#coaching #management #human-management #communication
Coaching is helping someone reach a conclusion themselves by asking questions rather than providing answers.
To be effective it requires the recipient to a) have the skills b) have the motivation.
Stay curious a little longer, rush to action and advice-giving a little more slowly.
~ Michael Bungay Stanier, The Coaching Habit
There are tons of opportunities in daily life to be coach-like. Make it a habit. Tame the advice monster.
Create the habit by telling yourself “When this happens” “instead of” “I will”
Be lazy, be often, be curious.
Use the 7 questions to structure coaching:
- What’s on you mind
- And what else
- What’s the real challenge here for you
- What do you want
- What am I going to say yes to, and if I say yes to that what must I say no to?
- How can I help a
- What was most useful for you?
Use the 3Ps to dig: Project, People, Pattern of behavior
Use the Bookend to be impactful: start quick (whats on your mind), finish strong (what was useful for you)
prepare for coaching - adjust behavior
_What was the situation?
What was the observed behavior?
From their point of view?
What is the gap?
What would have been a more desirable behavior?
What conclusion do I want to drive?
What questions can help the coachee need to realize issues with observed behavior?
What questions can help him figure what could have been better?
What mentoring do I want to give?
- How did it go?
- What do you think was the goal/the person needing?
- What was your response? How did you approach?
- Do you think it fulfilled the goal?
- What could you have done differently?
- Looking forward: what will you do? How will you make sure you do it?
- Do I give a piece of advice?
Coach in One to one meetings
Be empathetic (#5) during coaching.
Determine if coaching is the appropriate Leadership styles
Coaching habit is coach Michael's book and training.
Carnegie / How to win friends and influence people has several rules related to that:
- Show respect to other people’s opinion, don’t say “you’re wrong”

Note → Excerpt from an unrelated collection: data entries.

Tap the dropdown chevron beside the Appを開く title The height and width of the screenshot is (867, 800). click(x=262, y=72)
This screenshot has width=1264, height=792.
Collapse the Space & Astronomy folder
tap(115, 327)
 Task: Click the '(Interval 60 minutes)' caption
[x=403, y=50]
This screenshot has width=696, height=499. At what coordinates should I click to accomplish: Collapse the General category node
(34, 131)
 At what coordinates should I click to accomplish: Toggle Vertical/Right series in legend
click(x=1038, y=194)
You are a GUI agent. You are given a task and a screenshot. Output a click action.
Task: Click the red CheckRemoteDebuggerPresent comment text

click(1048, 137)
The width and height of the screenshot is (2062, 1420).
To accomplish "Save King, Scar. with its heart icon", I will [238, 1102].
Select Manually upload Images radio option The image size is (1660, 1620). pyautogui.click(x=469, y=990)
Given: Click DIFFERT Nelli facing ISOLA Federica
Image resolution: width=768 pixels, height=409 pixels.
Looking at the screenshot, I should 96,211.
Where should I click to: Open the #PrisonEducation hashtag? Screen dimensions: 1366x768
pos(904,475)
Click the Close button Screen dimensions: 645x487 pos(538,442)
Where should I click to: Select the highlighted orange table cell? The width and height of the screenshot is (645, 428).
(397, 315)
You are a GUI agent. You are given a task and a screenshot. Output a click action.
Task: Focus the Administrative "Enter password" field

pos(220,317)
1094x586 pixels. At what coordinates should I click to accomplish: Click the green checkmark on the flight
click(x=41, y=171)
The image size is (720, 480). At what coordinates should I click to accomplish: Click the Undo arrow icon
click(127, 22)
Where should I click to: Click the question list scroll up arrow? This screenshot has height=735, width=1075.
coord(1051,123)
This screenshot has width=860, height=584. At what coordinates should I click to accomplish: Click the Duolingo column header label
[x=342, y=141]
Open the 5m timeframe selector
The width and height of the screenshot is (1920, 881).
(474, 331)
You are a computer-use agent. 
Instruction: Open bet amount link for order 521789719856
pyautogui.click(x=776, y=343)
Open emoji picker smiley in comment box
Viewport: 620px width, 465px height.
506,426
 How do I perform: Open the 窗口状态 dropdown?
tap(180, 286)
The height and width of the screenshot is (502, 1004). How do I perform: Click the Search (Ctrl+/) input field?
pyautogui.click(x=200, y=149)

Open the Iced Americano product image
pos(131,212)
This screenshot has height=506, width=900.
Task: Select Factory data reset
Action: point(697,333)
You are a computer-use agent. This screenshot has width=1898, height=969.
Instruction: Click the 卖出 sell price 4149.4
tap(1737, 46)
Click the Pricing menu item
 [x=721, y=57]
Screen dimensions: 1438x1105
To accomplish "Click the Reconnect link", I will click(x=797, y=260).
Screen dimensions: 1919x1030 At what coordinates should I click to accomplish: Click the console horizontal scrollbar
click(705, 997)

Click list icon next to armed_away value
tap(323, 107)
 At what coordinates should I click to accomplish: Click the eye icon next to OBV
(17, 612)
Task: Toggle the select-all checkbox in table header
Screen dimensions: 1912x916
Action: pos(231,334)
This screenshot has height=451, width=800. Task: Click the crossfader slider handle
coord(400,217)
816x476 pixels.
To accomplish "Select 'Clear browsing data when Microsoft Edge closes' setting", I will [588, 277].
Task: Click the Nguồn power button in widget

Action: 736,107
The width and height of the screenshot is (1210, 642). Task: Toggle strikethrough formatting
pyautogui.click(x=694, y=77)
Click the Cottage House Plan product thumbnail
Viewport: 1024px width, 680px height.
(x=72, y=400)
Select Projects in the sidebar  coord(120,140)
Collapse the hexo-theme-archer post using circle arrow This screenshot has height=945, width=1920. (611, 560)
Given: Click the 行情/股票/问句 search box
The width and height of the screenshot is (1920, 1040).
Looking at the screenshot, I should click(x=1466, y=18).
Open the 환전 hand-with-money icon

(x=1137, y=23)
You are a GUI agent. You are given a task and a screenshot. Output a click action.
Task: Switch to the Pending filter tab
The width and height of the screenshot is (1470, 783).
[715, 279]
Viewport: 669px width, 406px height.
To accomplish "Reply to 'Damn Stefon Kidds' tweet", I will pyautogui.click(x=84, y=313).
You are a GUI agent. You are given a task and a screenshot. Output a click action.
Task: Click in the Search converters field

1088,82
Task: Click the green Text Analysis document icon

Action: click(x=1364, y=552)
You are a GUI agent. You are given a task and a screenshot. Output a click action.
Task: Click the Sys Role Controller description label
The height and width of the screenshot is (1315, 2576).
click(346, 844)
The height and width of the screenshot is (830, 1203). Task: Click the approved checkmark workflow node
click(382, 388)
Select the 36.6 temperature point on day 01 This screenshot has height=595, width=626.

- Be a good listener, encourage people to talk about themselves.
- Let people realize things by themselves - walk the realization process and feel like ideas are theirs.
- Appeal to nobler motives
- Challenge people: appeal to the desire to excel
- Ask questions, drive the thinking of the other person towards what you think they should do… without telling them directly (so they think it’s their own idea).